I would advise consultation at the front door. Before you put a management team together, you should have the members of the team interviewed, with behaviour as one of the factors you are considering. Then see how the team functions together before you lock them in.
In addition, managers need to be educated about the cost of disruptive behaviour. Early detection and intervention are tremendously important and can make all the difference in salvaging a team. Can you tell me more about your role in the Penn health system?
What the Penn Health System did was create a professionalism committee so that chairs and chiefs of each department had a place to send individuals who were displaying disruptive behaviour. We could offer potential intervention before the behaviour got too bad.

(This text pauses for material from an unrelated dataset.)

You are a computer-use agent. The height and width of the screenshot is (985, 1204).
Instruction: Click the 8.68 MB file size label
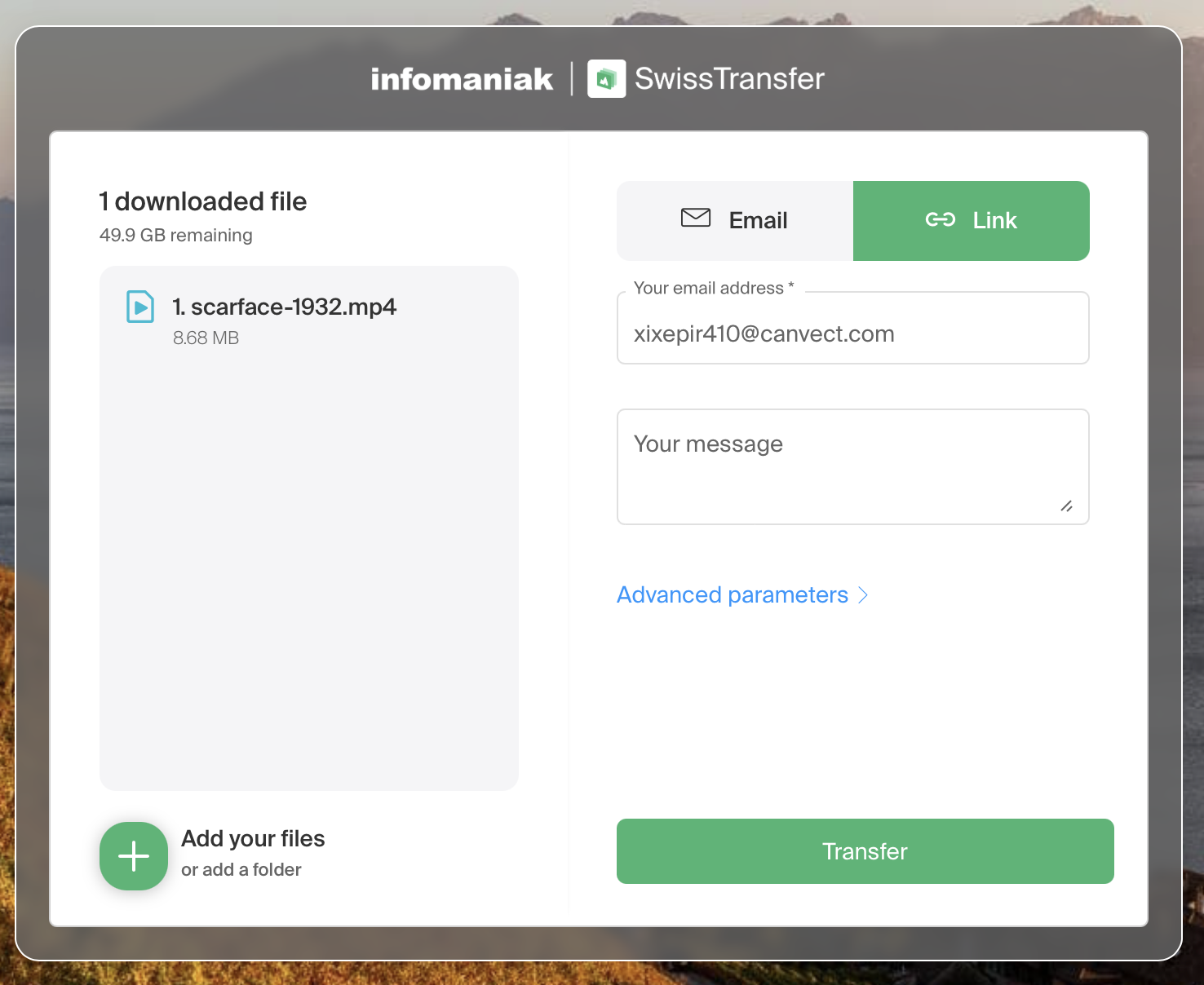(206, 338)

In addition to being chair of psychiatry at Pennsylvania Hospital, I am the executive medical director of Penn Behavioural Health Corporate Services, a division of the larger department of psychiatry at the University of Pennsylvania Health System. One of my responsibilities has been to manage the employee assistance programme (EAP) and do the interventions for attending physicians. So when it was time to create the professionalism committee, I was asked to do that, the idea being that it's important to not just identify the behaviours, but to offer a mode of intervention rather than have problems drag on endlessly and end up with no concrete resolution.
In the past, the process of intervening has taken so long that an entire medical board will change over, and a new group will come in and say: "But he (the doctor) is a good guy, and why don't we try another round of anger management?" The bad behaviour just continues. With a "professionalism" consultation, I might be able to say upfront that a behaviour is a result of a very fixed personality structure, and it's not going to change anytime soon. You can throw all the anger management tools you want at this person, but the behaviour will creep back in.
So we respond within a few hours to any report of disruptive behaviour, make a quick diagnostic assessment and get a treatment plan out right after the first consultation. That treatment plan can consist of identifying the need for a structural or systemic change within the entity, a referral for a short-term supportive therapy if a particular adjustment issue is identified, cognitive behavioural therapy for anger or frustration management, longer-term therapy, executive coaching, neuropsychological testing, etc.
This programme has gotten tremendous traction at Penn, so about one year ago we created an entrepreneurial product, the Professionalism Programme at Penn Medicine, to offer the service publicly. I am now working at the state level doing evaluations across Pennsylvania and hope to do so nationally. How can you tell when you have been successful in an intervention?
The best measure is ongoing good behaviour and a well-functioning team. When a physician contacts me months after his or her intervention to ask my advice about how to assist a disruptive colleague, I know that the lessons have been internalised. My most satisfying moments, however, are when I get an unsolicited call from a physician I've seen, thanking me for bringing him or her to treatment that would never have been otherwise considered, and telling me that it has made a substantive impact on his/her work and/or personal life. Often, a physician will complete the "required" therapeutic intervention and elect to stay on in treatment for his or her own personal benefit. What could be more successful than that?